Con l’introduzione delle quote di biocarburanti ( oggi al 7% ma entro in 2020 salirà al 40%) si verifica il fenomenno del degradamento del carburante
ad opera di batteri, funghi e muffe, e queste sono la fonte, quando va bene del solo intasamento dei filtri, nei casi più gravi però si può arrivare alla distruzione degli impianti di iniezione del carburante.
Non è perciò la specifica marca a commercializzare carburanti più o meno sporchi, i carburanti sono tutti uguali, arrivano dalle stesse fonti ( poche raffinerie ormai, più frequentemente da navi cisterna provenienti dalle raffinerie del medio oriente e del sud est asiatico ).

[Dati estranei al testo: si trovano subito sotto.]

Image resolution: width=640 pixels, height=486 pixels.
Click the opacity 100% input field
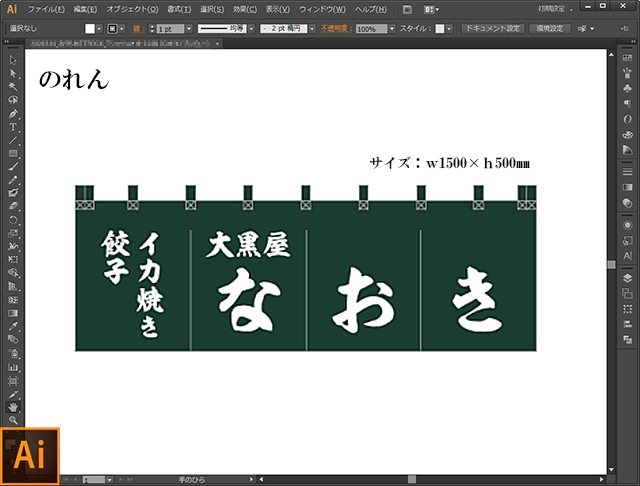(369, 29)
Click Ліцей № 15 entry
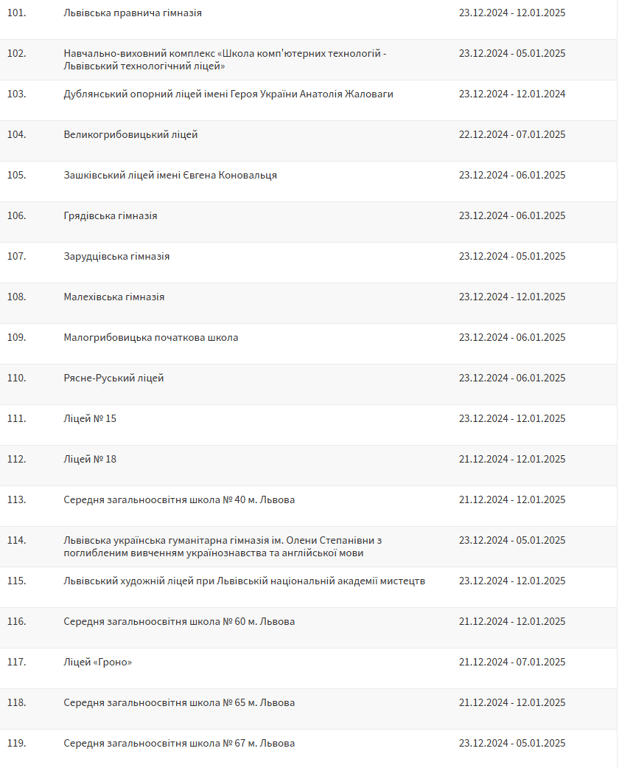Viewport: 619px width, 768px height. [90, 418]
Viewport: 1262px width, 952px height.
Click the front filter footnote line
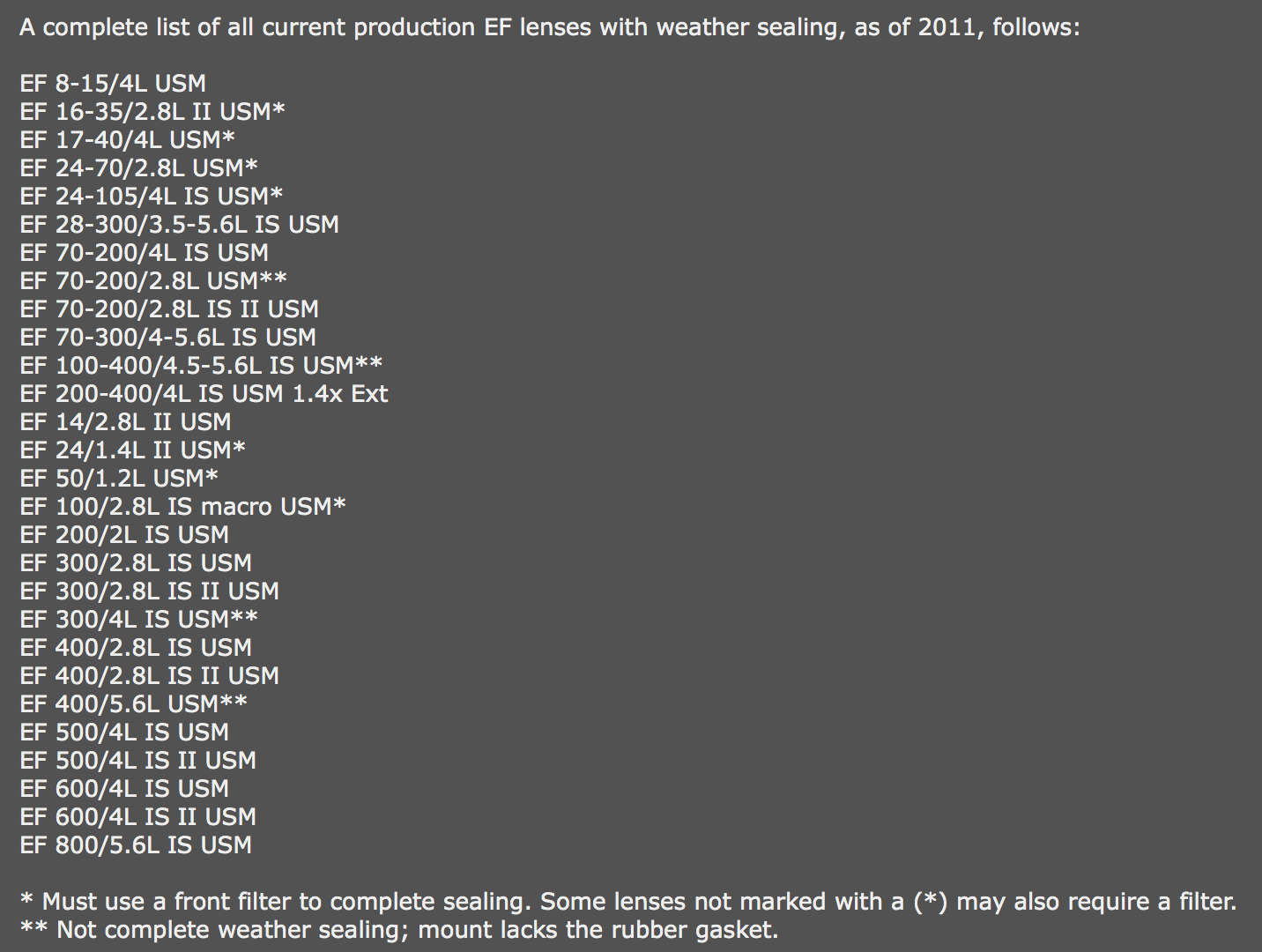[628, 902]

Le alternative esistono, sono sempre di più gli impianti che provvedono a debellare le cariche batteriche in cisterna ed ad operare una migliore filtrazione dei carburanti a monte della pompa stessa, e nella maggioranza dei casi, sono proprio pompe bianche e non quelle delle ben più blasonate compagnie petrolifere. Il consiglio pertanto è cercate queste, dove il gestore ha tutto l’interesse a fornire carburanti di maggior qualità al fine di evitare contestazioni che dovrebbe gestire in prima persona e non mediante l’ufficio legale di una ben più potente compagnia petrolifera.